OBJECTIVE A: In the residue theorem excerpt, what is the value of the inductance in the longitudinal branch of the two-port network?
OBJECTIVE B: Reproduce the residue theorem excerpt word for word, everything from "Note the normalization" down to "equal to zero.".

PAGE EXCERPT:
On the next pages,  the  "residue theorem"  is illustrated by three detailed examples corresponding to the three constellations in  $\text{Example 3}$  in the chapter  "Laplace Transform and p-Transfer Function":

  • So, we consider again the two-port network with an inductance  $L = 25 \ \rm µH$  in the longitudinal branch as well as the the series connection of an ohmic resistance  $R = 50 \ \rm Ω$  and a capacitance  $C$  in the transverse branch.
  • For the latter,  we again consider three different values,  namely  $C = 62.5 \ \rm nF$,  $C = 8 \ \rm nF$  and  $C = 40 \ \rm nF$.
  • The following is always assumed:  $x(t) = δ(t) \; ⇒ \; X_{\rm L}(p) = 1$   ⇒   $Y_{\rm L}(p) = H_{\rm L}(p)$   ⇒   the output signal  $y(t)$  is equal to the impulse response  $h(t)$.

Aperiodically decaying impulse response


The following is obtained for the  $p$–transfer function computed on the page  pole-zero representation of circuits  with the capacitance  $C = 62.5 \ \rm nF$  and the other numerical values given in the graph below:

Aperiodically decaying impulse response
$$H_{\rm L}(p)= K \cdot \frac {p - p_{\rm o }} {(p - p_{\rm x 1})(p - p_{\rm x 2})}= 2 \cdot \frac {p + 0.32 } {(p +0.4)(p +1.6 )} \hspace{0.05cm} .$$

Note the normalization of  $p$,  $K$ and also of all poles and zeros by the factor  ${\rm 10^6} · 1/\rm s$.

The impulse response is composed of  $I = N = 2$  natural oscillations. For $t < 0$,  these are equal to zero.

DATASET EXTRACT:

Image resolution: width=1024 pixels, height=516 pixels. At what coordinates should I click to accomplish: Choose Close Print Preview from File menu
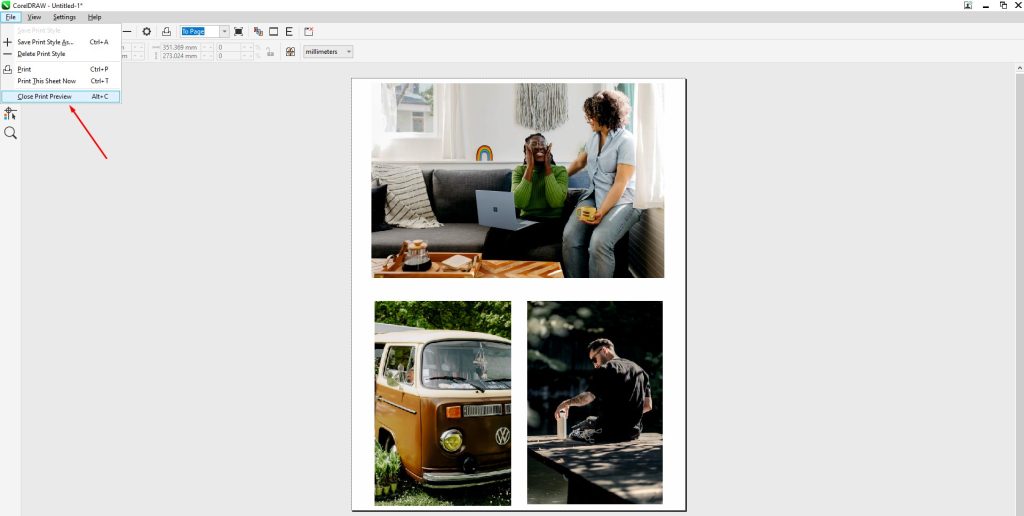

COMPLETE RESPONSE A: L = 25 µH

COMPLETE RESPONSE B:
Note the normalization of  $p$,  $K$ and also of all poles and zeros by the factor  ${\rm 10^6} · 1/\rm s$.

The impulse response is composed of  $I = N = 2$  natural oscillations. For $t < 0$,  these are equal to zero.